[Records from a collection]
────────
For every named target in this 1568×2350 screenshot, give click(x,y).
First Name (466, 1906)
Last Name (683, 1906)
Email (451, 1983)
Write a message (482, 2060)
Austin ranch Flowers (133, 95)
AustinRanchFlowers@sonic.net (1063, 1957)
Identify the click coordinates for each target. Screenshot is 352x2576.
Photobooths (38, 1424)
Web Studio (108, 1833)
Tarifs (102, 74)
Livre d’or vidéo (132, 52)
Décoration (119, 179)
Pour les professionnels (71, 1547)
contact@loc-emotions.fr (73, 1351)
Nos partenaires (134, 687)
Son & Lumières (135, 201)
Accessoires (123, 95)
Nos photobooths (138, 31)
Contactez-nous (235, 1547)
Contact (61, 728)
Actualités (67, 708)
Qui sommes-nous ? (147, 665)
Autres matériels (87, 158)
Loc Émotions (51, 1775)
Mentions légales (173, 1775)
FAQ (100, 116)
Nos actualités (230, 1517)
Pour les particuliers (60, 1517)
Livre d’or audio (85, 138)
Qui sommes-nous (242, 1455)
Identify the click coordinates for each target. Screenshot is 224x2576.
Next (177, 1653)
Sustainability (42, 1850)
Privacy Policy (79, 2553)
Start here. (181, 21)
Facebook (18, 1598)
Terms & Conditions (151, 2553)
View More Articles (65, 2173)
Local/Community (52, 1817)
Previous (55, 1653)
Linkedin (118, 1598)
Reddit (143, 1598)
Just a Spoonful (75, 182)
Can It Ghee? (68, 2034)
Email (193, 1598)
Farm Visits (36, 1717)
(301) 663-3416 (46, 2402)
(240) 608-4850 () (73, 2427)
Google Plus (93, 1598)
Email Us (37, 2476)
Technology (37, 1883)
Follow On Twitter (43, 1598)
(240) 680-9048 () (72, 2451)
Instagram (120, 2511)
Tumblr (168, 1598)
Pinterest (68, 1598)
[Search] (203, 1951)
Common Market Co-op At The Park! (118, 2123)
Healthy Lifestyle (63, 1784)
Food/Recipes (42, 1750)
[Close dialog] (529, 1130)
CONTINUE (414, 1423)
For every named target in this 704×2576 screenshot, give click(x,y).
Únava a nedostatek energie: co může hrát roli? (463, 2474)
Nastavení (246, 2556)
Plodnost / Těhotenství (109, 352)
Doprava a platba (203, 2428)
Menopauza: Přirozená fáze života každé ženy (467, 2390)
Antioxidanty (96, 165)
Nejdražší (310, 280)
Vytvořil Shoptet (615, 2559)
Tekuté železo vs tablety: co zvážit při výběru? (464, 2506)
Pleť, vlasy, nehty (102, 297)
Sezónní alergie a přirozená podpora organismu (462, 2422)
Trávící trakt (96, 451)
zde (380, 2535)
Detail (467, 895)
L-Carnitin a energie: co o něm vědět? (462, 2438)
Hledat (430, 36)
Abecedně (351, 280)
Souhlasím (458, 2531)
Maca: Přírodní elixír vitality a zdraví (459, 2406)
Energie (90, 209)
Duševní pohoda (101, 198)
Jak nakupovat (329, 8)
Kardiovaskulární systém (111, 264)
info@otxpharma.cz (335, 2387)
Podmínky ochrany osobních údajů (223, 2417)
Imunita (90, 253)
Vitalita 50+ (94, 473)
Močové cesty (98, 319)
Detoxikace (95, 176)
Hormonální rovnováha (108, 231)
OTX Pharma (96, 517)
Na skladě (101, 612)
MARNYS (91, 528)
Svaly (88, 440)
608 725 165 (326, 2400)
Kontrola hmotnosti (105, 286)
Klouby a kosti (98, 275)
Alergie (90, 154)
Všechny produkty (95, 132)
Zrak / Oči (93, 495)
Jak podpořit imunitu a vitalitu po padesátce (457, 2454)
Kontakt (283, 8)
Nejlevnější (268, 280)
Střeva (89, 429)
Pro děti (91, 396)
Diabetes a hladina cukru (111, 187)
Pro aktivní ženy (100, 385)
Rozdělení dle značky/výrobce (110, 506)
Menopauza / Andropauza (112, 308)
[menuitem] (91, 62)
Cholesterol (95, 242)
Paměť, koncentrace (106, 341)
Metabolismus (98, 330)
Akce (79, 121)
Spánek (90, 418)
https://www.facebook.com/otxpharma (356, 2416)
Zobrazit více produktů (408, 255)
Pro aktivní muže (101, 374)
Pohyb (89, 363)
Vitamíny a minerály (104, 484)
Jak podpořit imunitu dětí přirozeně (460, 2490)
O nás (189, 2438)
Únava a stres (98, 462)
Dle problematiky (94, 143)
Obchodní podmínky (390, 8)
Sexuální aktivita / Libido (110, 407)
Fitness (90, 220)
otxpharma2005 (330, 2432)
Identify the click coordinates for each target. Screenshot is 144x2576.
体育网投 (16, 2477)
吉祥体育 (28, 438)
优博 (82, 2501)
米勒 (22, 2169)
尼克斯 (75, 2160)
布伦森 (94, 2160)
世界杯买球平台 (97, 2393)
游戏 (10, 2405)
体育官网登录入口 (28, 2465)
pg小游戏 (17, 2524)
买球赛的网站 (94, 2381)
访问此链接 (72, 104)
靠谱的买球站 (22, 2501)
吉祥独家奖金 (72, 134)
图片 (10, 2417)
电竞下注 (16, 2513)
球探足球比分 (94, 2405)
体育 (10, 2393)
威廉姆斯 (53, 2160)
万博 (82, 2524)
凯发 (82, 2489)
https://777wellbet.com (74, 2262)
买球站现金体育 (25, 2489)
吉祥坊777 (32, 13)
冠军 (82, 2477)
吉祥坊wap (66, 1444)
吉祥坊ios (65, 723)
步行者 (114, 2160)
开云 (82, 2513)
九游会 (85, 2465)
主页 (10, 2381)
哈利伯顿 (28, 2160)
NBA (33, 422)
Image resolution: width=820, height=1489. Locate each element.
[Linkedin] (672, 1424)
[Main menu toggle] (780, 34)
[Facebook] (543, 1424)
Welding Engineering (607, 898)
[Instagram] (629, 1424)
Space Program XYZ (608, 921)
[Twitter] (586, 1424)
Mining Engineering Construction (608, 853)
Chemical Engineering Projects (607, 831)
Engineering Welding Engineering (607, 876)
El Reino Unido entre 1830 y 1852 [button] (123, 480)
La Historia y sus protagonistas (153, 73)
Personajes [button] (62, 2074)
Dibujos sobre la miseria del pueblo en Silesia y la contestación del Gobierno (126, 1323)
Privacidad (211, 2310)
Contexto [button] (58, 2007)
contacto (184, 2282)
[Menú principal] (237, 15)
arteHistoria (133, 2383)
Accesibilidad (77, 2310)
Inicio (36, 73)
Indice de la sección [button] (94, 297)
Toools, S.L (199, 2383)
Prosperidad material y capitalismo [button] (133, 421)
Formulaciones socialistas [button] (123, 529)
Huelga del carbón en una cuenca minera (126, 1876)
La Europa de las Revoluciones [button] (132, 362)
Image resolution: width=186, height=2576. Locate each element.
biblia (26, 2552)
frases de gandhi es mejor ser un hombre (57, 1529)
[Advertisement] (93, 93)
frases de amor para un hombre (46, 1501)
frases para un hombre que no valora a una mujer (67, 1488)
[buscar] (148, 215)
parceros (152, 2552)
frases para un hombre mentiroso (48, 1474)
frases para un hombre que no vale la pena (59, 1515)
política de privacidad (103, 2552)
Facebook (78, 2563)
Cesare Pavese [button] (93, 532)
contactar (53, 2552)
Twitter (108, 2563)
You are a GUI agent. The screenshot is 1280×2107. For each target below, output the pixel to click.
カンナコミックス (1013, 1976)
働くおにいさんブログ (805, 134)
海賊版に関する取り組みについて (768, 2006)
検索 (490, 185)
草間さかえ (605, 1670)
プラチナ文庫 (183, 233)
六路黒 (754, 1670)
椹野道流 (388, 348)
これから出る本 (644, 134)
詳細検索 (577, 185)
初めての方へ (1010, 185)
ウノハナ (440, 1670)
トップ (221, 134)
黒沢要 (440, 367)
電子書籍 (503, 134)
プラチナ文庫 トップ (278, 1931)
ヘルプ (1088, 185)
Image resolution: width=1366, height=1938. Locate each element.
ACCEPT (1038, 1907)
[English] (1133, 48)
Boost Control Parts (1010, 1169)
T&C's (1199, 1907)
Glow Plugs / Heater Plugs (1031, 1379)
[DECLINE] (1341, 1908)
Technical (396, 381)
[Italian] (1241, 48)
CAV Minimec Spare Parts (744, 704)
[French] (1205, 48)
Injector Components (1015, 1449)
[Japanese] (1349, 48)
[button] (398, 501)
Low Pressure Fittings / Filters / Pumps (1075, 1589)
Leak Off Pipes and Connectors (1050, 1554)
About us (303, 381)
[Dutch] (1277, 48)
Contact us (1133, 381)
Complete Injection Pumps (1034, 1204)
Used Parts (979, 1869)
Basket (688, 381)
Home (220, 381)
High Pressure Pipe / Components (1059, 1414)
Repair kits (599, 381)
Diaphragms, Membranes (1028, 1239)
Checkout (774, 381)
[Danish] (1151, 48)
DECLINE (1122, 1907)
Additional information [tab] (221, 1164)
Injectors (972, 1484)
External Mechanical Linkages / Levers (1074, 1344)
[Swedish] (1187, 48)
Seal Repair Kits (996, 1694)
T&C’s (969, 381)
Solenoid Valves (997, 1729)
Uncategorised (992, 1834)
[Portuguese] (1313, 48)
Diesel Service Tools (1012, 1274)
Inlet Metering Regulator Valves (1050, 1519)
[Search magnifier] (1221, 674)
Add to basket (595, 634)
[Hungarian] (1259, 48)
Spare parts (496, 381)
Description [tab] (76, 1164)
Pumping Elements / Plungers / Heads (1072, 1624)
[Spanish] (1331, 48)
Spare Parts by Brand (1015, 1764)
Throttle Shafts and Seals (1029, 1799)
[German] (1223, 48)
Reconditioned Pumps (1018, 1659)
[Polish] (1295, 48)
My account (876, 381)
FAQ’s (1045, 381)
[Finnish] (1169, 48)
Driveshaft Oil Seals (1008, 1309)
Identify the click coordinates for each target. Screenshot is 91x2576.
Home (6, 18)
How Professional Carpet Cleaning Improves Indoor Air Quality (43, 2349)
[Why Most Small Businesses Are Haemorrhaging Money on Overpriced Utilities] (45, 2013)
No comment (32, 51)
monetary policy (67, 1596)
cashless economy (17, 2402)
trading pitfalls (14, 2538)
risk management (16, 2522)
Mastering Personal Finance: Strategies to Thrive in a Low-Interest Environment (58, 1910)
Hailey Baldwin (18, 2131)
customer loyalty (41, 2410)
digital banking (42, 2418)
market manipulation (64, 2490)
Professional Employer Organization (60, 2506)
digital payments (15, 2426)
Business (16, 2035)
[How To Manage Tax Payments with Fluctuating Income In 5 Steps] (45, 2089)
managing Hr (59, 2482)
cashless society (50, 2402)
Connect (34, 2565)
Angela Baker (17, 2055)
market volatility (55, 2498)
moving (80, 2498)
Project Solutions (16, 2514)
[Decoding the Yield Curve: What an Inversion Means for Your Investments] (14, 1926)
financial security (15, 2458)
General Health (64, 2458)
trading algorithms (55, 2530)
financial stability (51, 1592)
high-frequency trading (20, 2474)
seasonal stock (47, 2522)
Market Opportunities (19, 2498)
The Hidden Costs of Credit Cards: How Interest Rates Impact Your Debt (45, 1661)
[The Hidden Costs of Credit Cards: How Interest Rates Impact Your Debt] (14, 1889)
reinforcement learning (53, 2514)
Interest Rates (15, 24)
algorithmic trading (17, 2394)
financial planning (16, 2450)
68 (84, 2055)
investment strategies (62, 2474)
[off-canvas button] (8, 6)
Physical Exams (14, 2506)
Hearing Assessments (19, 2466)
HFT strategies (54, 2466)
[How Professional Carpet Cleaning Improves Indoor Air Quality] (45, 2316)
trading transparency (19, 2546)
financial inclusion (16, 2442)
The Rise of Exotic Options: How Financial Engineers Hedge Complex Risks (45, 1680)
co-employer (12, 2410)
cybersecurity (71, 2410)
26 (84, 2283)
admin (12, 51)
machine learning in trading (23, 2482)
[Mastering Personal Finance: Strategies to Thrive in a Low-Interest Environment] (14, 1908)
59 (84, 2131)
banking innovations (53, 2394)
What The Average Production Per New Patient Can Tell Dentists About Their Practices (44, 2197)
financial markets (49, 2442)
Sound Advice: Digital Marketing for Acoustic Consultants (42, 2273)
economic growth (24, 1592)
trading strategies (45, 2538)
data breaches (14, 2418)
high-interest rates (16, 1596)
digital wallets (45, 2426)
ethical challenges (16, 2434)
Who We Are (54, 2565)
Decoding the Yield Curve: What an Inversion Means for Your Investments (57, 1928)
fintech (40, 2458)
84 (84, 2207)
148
────────
Could you restate word for word the lines above from the one containing "otxpharma2005 (330, 2432)" through the one containing "frases para un hombre que no vale", both included, and nothing else?

otxpharma2005 (330, 2432)
Identify the click coordinates for each target. Screenshot is 144x2576.
体育网投 (16, 2477)
吉祥体育 (28, 438)
优博 (82, 2501)
米勒 (22, 2169)
尼克斯 (75, 2160)
布伦森 (94, 2160)
世界杯买球平台 (97, 2393)
游戏 (10, 2405)
体育官网登录入口 (28, 2465)
pg小游戏 (17, 2524)
买球赛的网站 (94, 2381)
访问此链接 (72, 104)
靠谱的买球站 (22, 2501)
吉祥独家奖金 (72, 134)
图片 (10, 2417)
电竞下注 (16, 2513)
球探足球比分 (94, 2405)
体育 (10, 2393)
威廉姆斯 (53, 2160)
万博 (82, 2524)
凯发 (82, 2489)
https://777wellbet.com (74, 2262)
买球站现金体育 (25, 2489)
吉祥坊777 (32, 13)
冠军 (82, 2477)
吉祥坊wap (66, 1444)
吉祥坊ios (65, 723)
步行者 (114, 2160)
开云 (82, 2513)
九游会 (85, 2465)
主页 (10, 2381)
哈利伯顿 (28, 2160)
NBA (33, 422)
Image resolution: width=820, height=1489. Locate each element.
[Linkedin] (672, 1424)
[Main menu toggle] (780, 34)
[Facebook] (543, 1424)
Welding Engineering (607, 898)
[Instagram] (629, 1424)
Space Program XYZ (608, 921)
[Twitter] (586, 1424)
Mining Engineering Construction (608, 853)
Chemical Engineering Projects (607, 831)
Engineering Welding Engineering (607, 876)
El Reino Unido entre 1830 y 1852 [button] (123, 480)
La Historia y sus protagonistas (153, 73)
Personajes [button] (62, 2074)
Dibujos sobre la miseria del pueblo en Silesia y la contestación del Gobierno (126, 1323)
Privacidad (211, 2310)
Contexto [button] (58, 2007)
contacto (184, 2282)
[Menú principal] (237, 15)
arteHistoria (133, 2383)
Accesibilidad (77, 2310)
Inicio (36, 73)
Indice de la sección [button] (94, 297)
Toools, S.L (199, 2383)
Prosperidad material y capitalismo [button] (133, 421)
Formulaciones socialistas [button] (123, 529)
Huelga del carbón en una cuenca minera (126, 1876)
La Europa de las Revoluciones [button] (132, 362)
Image resolution: width=186, height=2576. Locate each element.
biblia (26, 2552)
frases de gandhi es mejor ser un hombre (57, 1529)
[Advertisement] (93, 93)
frases de amor para un hombre (46, 1501)
frases para un hombre que no valora a una mujer (67, 1488)
[buscar] (148, 215)
parceros (152, 2552)
frases para un hombre mentiroso (48, 1474)
frases para un hombre que no vale la pena (59, 1515)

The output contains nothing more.